Los ayuntamientos de las ciudades encargaron a ciertos humanistas que estudiaran sus causas y propusieran soluciones, de manera que se generó un debate intelectual sobre qué hacer con los pobres. Por extraño que parezca, Utopía, contiene en su primera parte el análisis histórico y económico que Tomás Moro realizó sobre aquella cruel situación y apuntó una conclusión sobre las causas de la pobreza: la proletarización y la persecución de los campesinos expulsados de sus tierras, convertidos en vagabundos por las leyes de Enrique VIII. La legislación propició la insaciable codicia de los dueños de grandes rebaños de ovejas, alentados a su vez por el incremento de los precios de la lana en el mercado flamenco y la especulación con la escasez. “Casi todo ha caído en manos de unos pocos ricos que no necesitan vender más que cuando les place y no les place más que cuando pueden vender tan caro como les place”.

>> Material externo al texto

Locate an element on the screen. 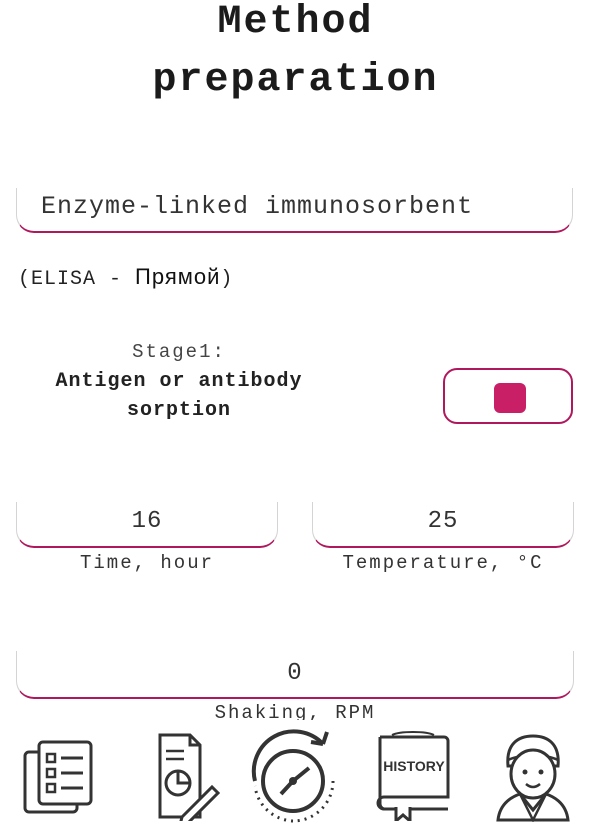  shaking-field: 0 is located at coordinates (295, 675).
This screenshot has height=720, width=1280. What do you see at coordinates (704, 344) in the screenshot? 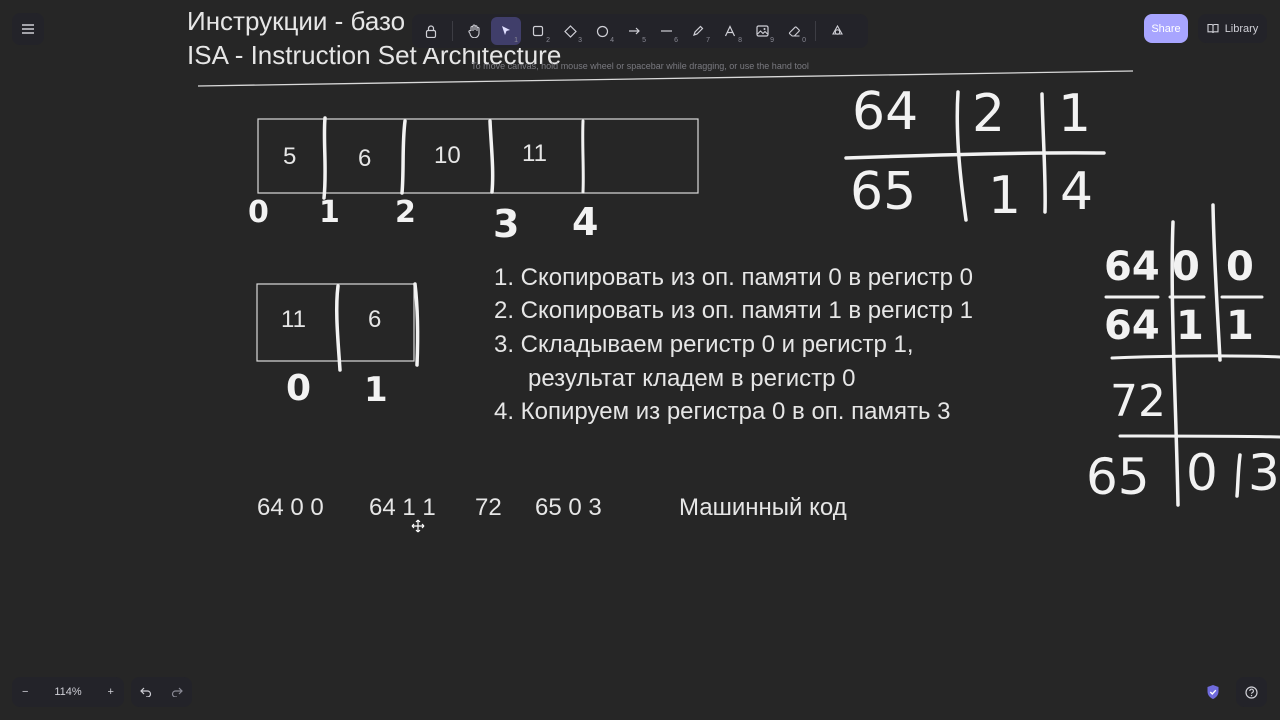
I see `instruction-line: 3. Складываем регистр 0 и регистр 1,` at bounding box center [704, 344].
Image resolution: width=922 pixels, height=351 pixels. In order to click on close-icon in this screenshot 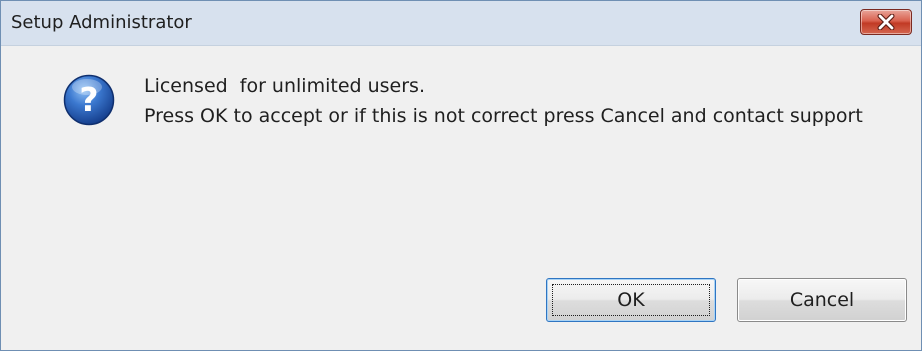, I will do `click(886, 22)`.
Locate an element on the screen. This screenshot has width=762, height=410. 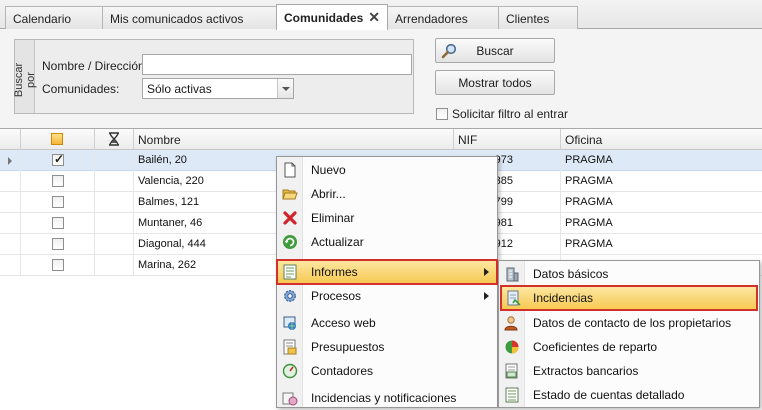
select-all-icon is located at coordinates (57, 139).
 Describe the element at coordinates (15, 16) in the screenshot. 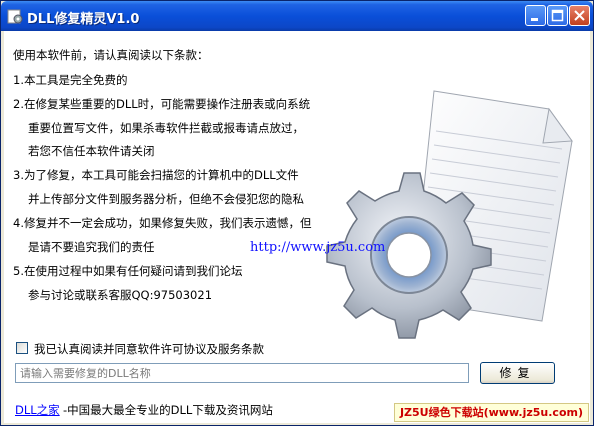

I see `app-icon` at that location.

Años más tarde fue Luis Vives quien escribió para la ciudad de Brujas su De auxilium pauperum, que originaría una controversia entre dos posiciones opuestas: una laica representada por él mismo, según la cual la pobreza se erradicaría mediante la instrucción y el trabajo. Y la otra, deudora de un pensamiento medieval ligado a la Iglesia, que preconizaba el derecho de los pobres a serlo y, en consecuencia, a su libertad para pedir y recibir limosnas, porque, de ese modo, el cristiano que practicaba la caridad tranquilizaba su conciencia haciéndose merecedor del cielo.

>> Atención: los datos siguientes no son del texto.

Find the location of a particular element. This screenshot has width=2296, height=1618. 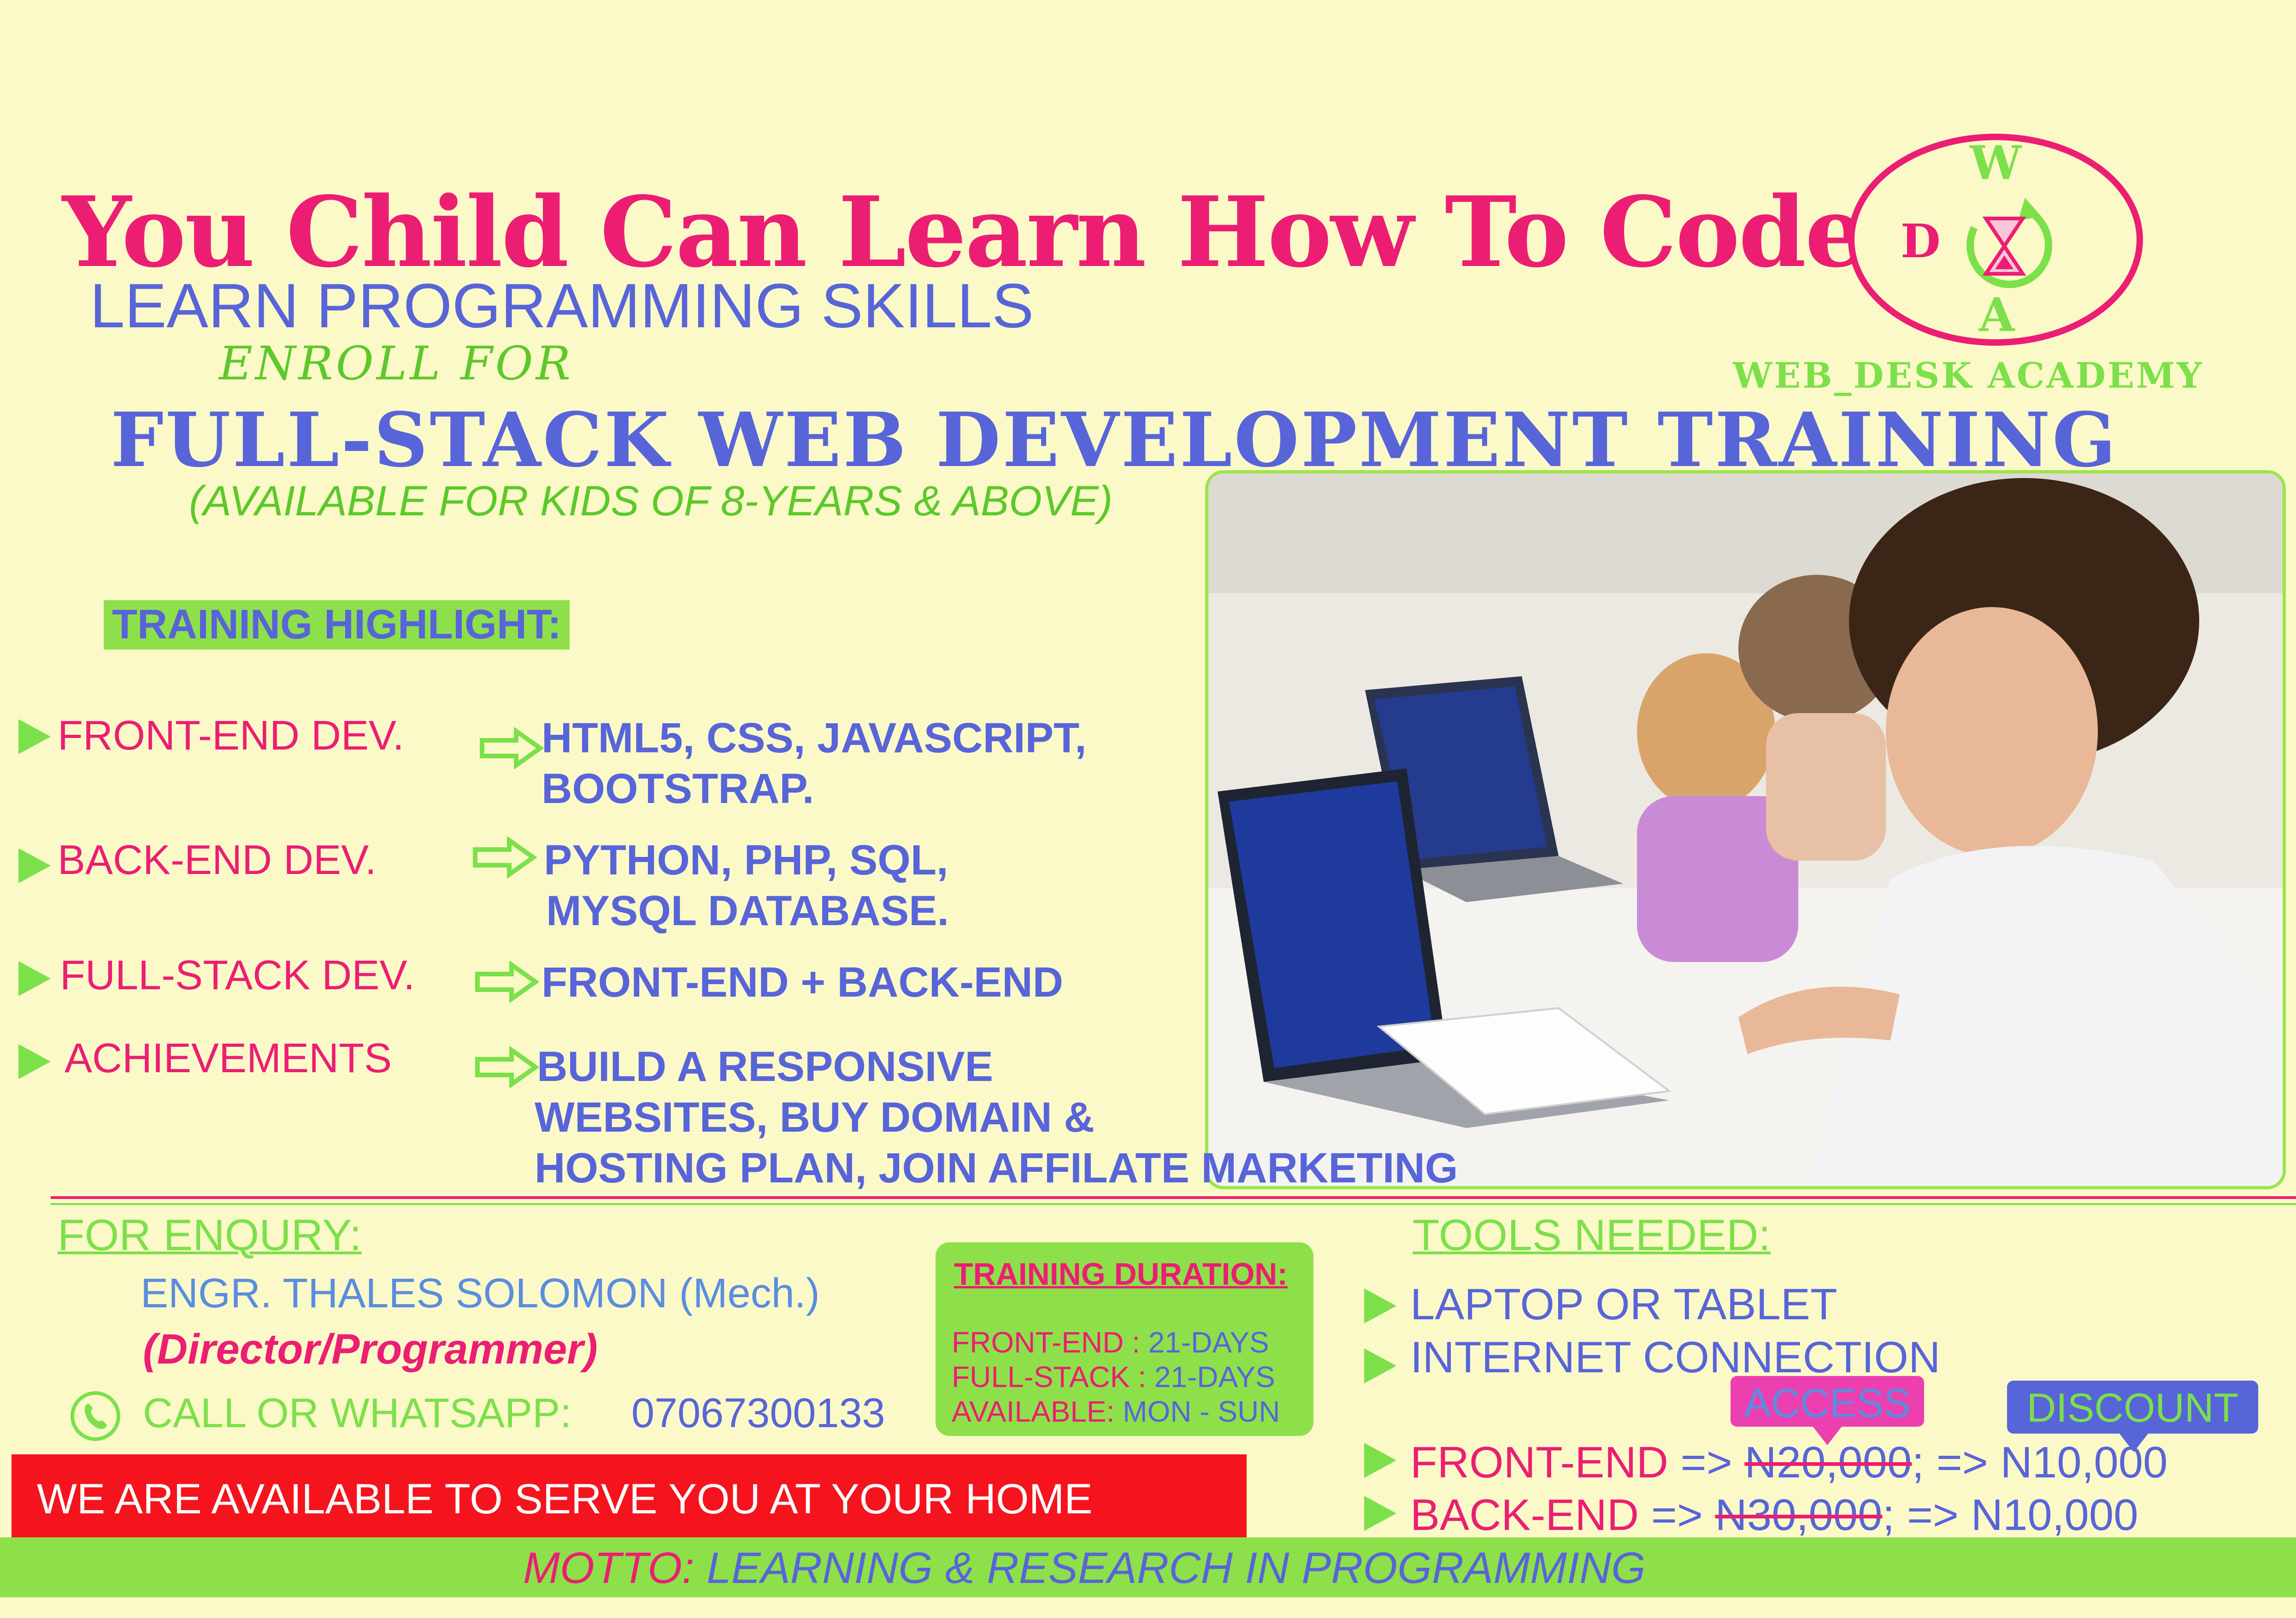

phone-label: CALL OR WHATSAPP: is located at coordinates (358, 1413).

El desarrollo del capitalismo industrial del siglo XIX llevó la pobreza a extremos inhumanos especialmente porque los niños fueron integrados como adultos en el trabajo de la minería y la industria. En esa coyuntura Marx recordaría y se sumaría a las críticas de Moro al incipiente capitalismo comercial del siglo XV. Y las incorporaría en El Capital a su teoría sobre el proceso de acumulación originaria del capital, una contribución esencial para comprender la pobreza actual. La conversión del dinero en capital, de éste en plusvalía y de ésta en nuevo capital explica el punto de partida del régimen capitalista de producción: la disociación entre obrero y medios de producción. Un régimen cuyo poder no atiende a barreras morales.
En estos tiempos, la Navidad ha perdido su esencia espiritual y religiosa y se ha convertido en un instrumento más del capitalismo, su becerro de oro. Lo importante es comprar y vender compulsivamente, alimentando la codicia de los ricos y la vanidad de las clases medias. Los pobres no dejan de multiplicarse. En Dilexi te León XIV recomienda ver la mirada amorosa de Cristo en cada rostro que sufre las consecuencias de ese régimen. Y nos dice: “No tienes poder ni fuerza pero yo te he amado (Ap 3,9)”. Es la esperanza que se nos brinda para combatir y resistir la injusticia y la desigualdad.